MATERIAL PROVIDED:

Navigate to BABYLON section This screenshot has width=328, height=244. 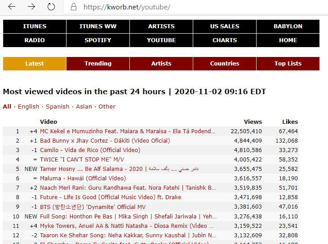288,26
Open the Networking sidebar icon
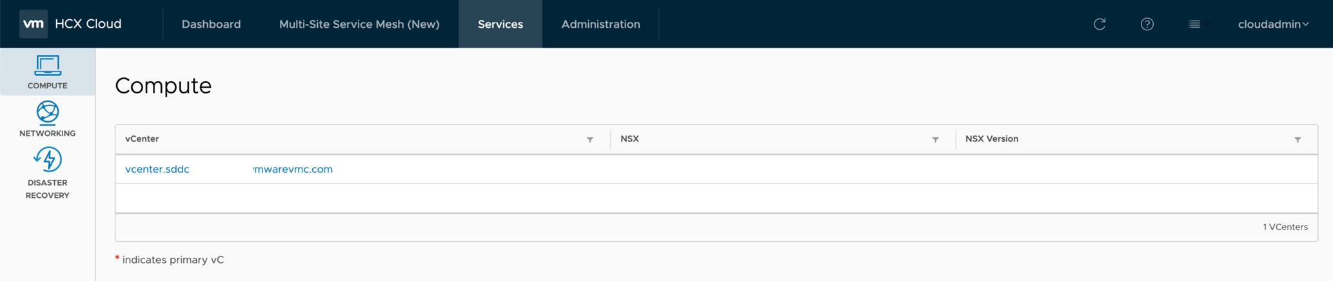The image size is (1333, 281). (x=47, y=119)
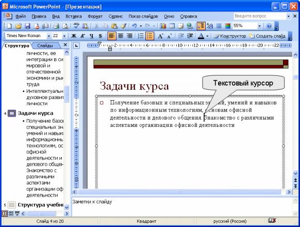This screenshot has width=300, height=227.
Task: Switch to slide sorter view icon
Action: click(x=11, y=214)
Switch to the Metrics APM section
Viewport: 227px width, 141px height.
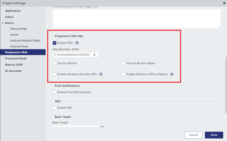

WHAT THE EXERCISE ASKS: Render the lines of the material as a JSON list of strings, one string per line, beginning with the line that contains "Switch to the Metrics APM section" and continuing through the end of the material. Skip blank lines and leave the pictures out.

FINISHED EXERCISE:
[
  "Switch to the Metrics APM section",
  "Viewport: 227px width, 141px height."
]